- WHAT YOU NEED TO DO -
Exactly and only the lines from the first entry through the line with "Task: Toggle the Windows Startup button" should be copied, both ends included, with no pictures.

### DATA IN THIS EXERCISE

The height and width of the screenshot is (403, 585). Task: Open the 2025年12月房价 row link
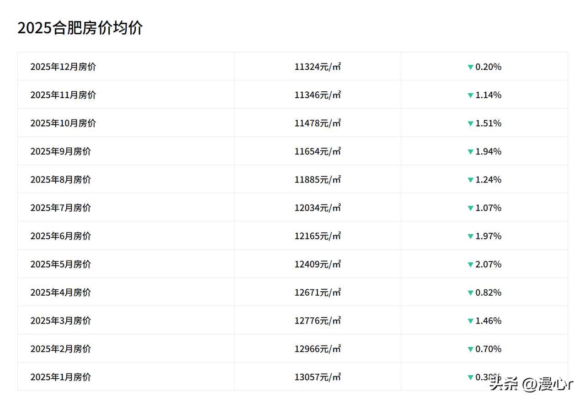[x=63, y=67]
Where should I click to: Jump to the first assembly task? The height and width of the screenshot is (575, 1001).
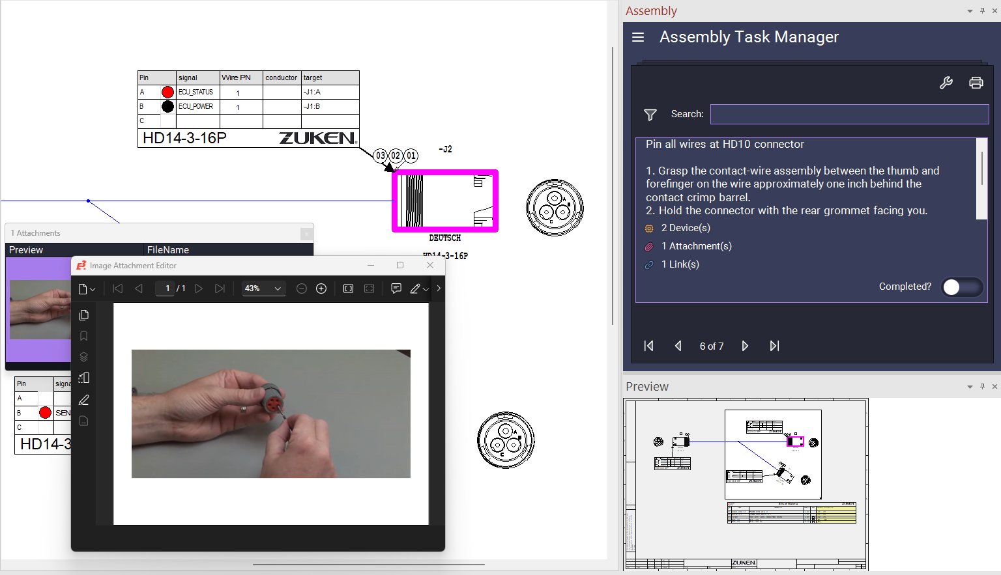(648, 346)
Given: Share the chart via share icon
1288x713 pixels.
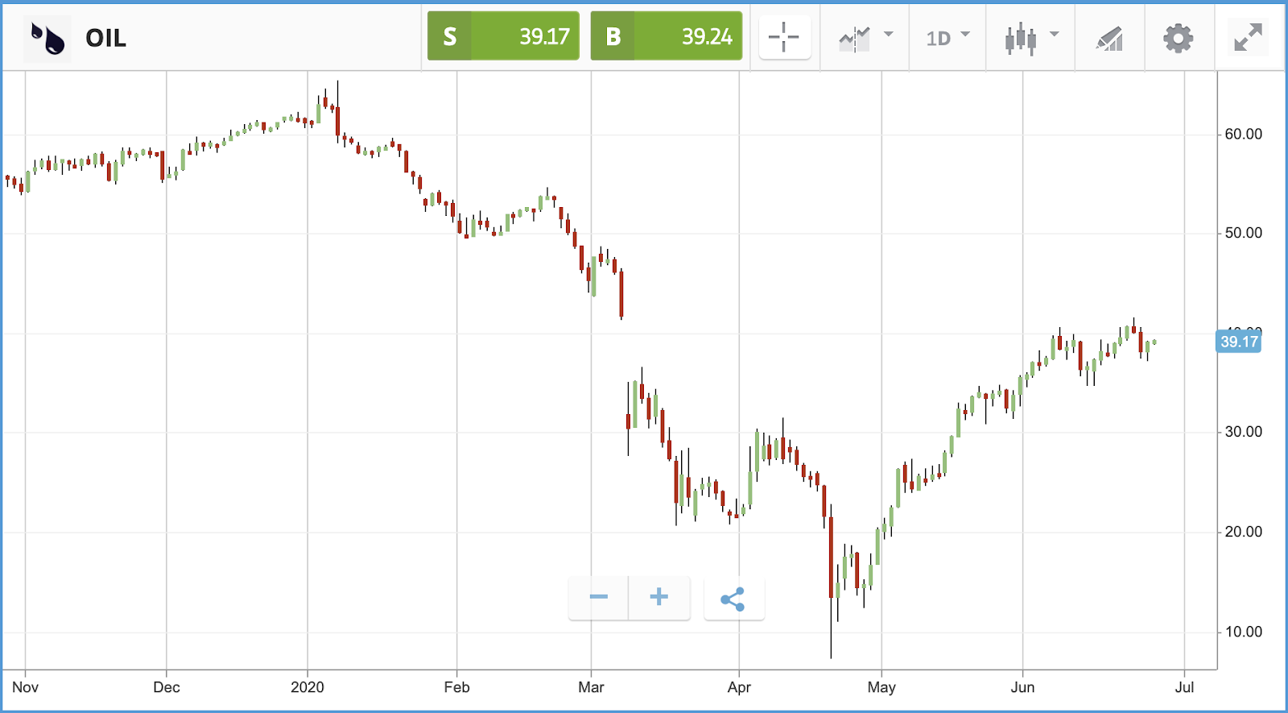Looking at the screenshot, I should click(x=733, y=599).
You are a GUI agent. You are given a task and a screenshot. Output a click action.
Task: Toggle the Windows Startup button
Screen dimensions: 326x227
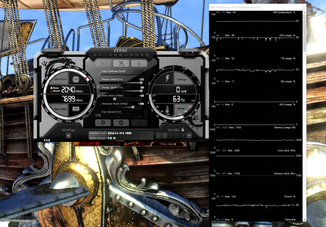[68, 136]
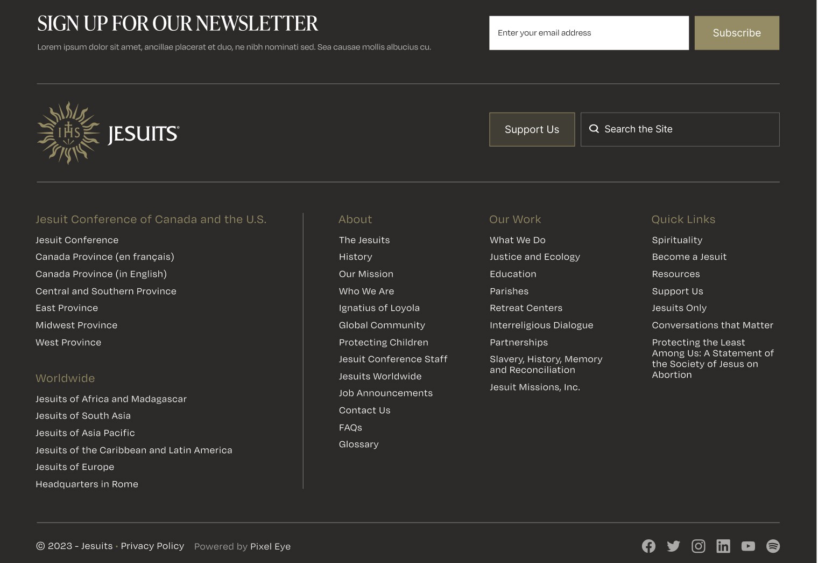The width and height of the screenshot is (818, 563).
Task: Click the Spotify icon
Action: pos(773,546)
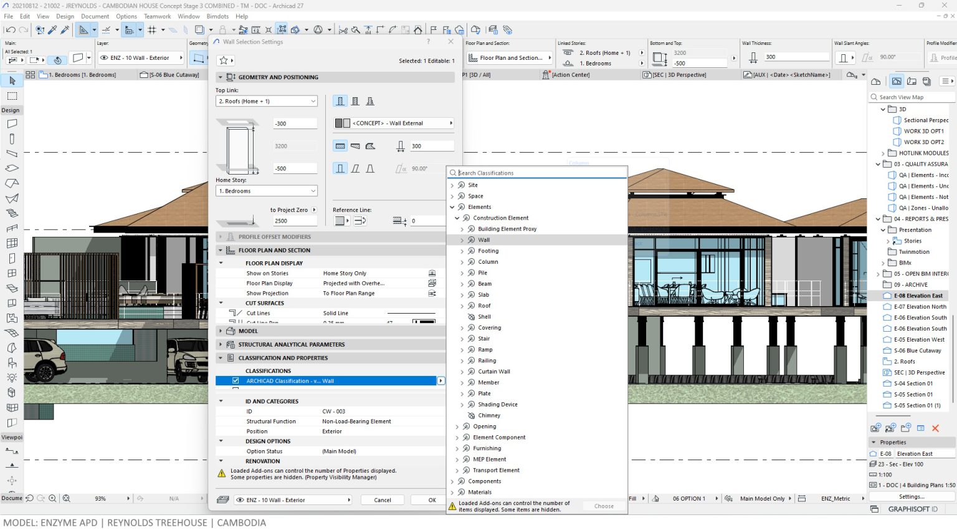The width and height of the screenshot is (957, 530).
Task: Click the red delete X in the navigator
Action: [935, 428]

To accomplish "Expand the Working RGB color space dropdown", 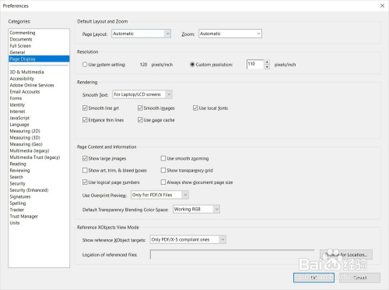I will click(x=196, y=209).

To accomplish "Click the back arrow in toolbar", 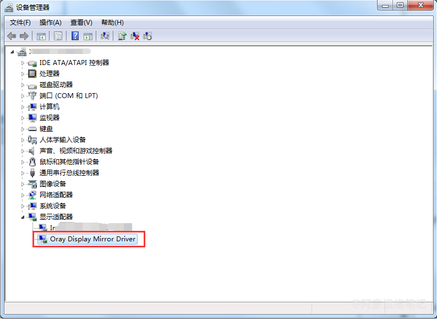I will coord(12,36).
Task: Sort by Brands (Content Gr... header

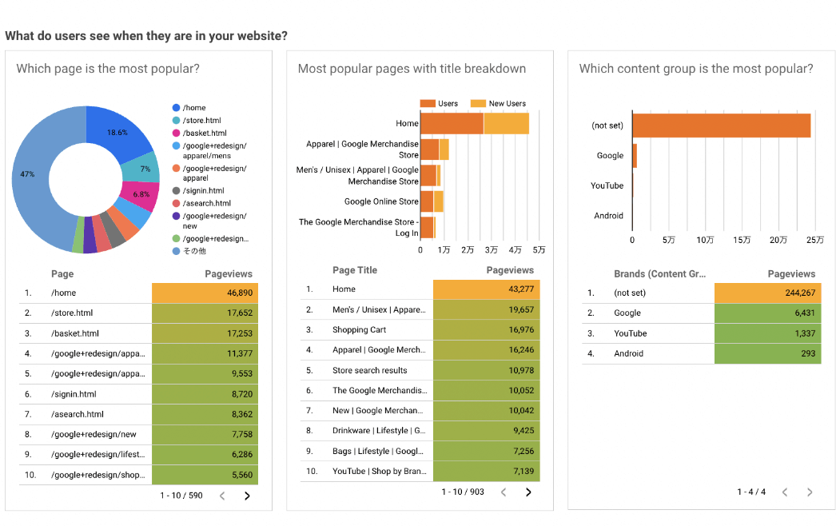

######

- TASK SOLUTION -
The height and width of the screenshot is (403, 585). Task: Open the 2025年12月房价 row link
[x=63, y=67]
Where should I click to: Jump to the first assembly task? The height and width of the screenshot is (575, 1001).
(648, 346)
Given: Share the chart via share icon
1288x713 pixels.
Looking at the screenshot, I should click(x=733, y=599).
You are a GUI agent. You are given a task and a screenshot. Output a click action.
Task: Toggle the Windows Startup button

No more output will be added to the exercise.